Devastating as it was to the village of Hebden when the Clarendon Hotel closed its doors, this was soon overshadowed by the disquiet of the villagers when talk spread that it was to open again, and run by a swanky French chef from Harrogate to boot. Mutterings of fancy fare, posh nosh and incomers with their lavish ways spoiling the village were rumoured to have spread through the dale like wildfire; people were not happy.

That was back in 2015 and a far cry from the picture of bonhomie and entente cordiale now found at the hotel. Alsace-born award-winning chef Lionel Strub tiptoed into the mire, made cautious and considered renovations which initially involved little more than new carpets, paintwork and updating of the kitchen but since then there has been much more work done. The food and drink offer too was prudent to reflect the location of the Clarendon and importantly, the clientele. Lionel’s attention was firmly engaged on those who called it their local and wanted to keep it so.

Now, these locals crowd around the bar; tables are full inside, and outside cyclists and walkers pore over maps planning routes while tucking into plates of hearty carb-laden food and supping well-earned drinks; this is how a rural pub-hotel should be.

But this is not an all locally shot game, or everything with chips kind of a place. Lionel cleverly offers food for the whole gamut of diners who rock up. He still gets to be cheffy and even more so as he now shares the stove with his talented son Jonathan. Hats off to Lionel who is listening to him in embracing new ideas and accepting (though I hear there was a little reluctance initially) that this young pup does know his stuff. Seriously, the Clarendon is all the better for it.

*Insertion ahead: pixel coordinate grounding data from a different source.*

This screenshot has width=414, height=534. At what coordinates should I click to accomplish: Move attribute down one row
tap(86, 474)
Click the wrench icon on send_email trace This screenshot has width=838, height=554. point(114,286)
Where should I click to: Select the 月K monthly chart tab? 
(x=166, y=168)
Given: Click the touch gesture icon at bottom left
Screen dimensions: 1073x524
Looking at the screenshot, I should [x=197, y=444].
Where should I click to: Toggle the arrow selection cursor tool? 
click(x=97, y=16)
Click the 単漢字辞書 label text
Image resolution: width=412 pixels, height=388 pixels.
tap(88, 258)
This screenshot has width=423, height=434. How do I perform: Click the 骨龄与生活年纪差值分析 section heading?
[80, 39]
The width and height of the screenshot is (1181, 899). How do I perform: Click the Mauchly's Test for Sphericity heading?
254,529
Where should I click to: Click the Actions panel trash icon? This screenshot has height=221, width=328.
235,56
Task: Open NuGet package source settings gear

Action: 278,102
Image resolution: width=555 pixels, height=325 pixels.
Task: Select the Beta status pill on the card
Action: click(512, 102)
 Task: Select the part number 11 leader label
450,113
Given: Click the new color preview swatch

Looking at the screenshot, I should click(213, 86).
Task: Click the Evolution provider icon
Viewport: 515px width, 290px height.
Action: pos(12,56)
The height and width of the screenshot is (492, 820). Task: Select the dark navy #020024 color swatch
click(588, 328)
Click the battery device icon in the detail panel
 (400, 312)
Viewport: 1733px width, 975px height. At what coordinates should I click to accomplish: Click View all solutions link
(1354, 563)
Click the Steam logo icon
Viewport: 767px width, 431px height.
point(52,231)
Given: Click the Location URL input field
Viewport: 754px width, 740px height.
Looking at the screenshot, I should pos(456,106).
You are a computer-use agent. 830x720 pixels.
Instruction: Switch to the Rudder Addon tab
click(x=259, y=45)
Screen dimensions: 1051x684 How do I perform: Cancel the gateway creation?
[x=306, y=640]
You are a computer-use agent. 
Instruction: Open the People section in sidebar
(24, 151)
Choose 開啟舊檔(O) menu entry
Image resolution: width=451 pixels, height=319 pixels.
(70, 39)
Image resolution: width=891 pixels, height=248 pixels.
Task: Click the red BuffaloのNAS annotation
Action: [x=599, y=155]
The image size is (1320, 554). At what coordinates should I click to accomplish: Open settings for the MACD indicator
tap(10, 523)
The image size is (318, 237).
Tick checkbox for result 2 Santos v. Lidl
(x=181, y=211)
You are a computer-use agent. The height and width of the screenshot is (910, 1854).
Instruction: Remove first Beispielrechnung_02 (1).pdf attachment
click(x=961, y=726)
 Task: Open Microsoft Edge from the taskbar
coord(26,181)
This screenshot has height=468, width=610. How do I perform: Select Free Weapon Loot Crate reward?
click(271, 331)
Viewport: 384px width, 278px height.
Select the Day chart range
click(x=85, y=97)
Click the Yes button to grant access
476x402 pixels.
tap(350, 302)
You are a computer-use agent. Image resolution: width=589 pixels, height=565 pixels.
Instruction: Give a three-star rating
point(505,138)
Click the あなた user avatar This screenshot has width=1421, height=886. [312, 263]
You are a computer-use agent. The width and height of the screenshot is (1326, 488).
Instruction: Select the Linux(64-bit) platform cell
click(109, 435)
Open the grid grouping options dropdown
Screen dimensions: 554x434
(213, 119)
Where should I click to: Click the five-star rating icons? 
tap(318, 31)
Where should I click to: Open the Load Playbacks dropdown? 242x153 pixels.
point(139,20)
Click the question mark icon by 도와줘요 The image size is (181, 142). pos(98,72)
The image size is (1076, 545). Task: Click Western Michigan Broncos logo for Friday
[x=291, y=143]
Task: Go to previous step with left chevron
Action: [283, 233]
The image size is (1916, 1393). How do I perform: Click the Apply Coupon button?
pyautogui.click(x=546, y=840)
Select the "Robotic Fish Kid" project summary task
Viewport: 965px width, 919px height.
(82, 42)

The menu boasts British pub classics, there are flashes of traditional French, and delightfully, bursts of modern creativity with all of this held tightly together by local produce. Nowhere better is this shown than in a smart starter of a Journey Through Yorkshire. There’s a chunky piece of Whitby lobster, a miniature Yorkshire pudding with onion gravy, a croquette of Yorkshire Blue cheese, a terrine of Hebden partridge and, for the contemporary flash, an espuma of Black Sheep beer.

I tested the modernity further with a plate playing homage to Yellison Farm goat’s cheese and beetroot, both favourites of mine. The dish is again multi-faceted, so the beetroot dresses up as a perfect panna cotta and the Yellinson speaks for itself. Only the second appearance of the espuma lets the dish down; this time made with horseradish which does not hold up on the plate for long.

We moved on to two classic mains, one, an onglet (hanger) steak which also happens to be one of my favourite cuts when in the right hands. This one was. The steak was a perfect shade of pink, beautifully rested to allow the meat to soften and the flavour to reveal itself. The meltingly soft Dauphinoise alongside was textbook cooking. But, all that said, slow braised pig cheeks stole the evening. This dish will remain long in the memory with its sticky, rich deliciousness, a bed of punchy mustard and caramelised onion mash and an artfully and technically staggering achievement of a pig’s trotter bon-bon.

A deconstruction of a Tart au Citron meringue took lemon meringue pie to an entirely new place and, though across the table he was initially disappointed it was all bits and bobs, it didn’t stop him eating it with relish. And the final great surprise of the night was the cost. With several glasses of excellent wines, sourdough and beetroot bread and water included, the whole lot rolled in at a touch over £100, which is staggeringly good for the food of this quality.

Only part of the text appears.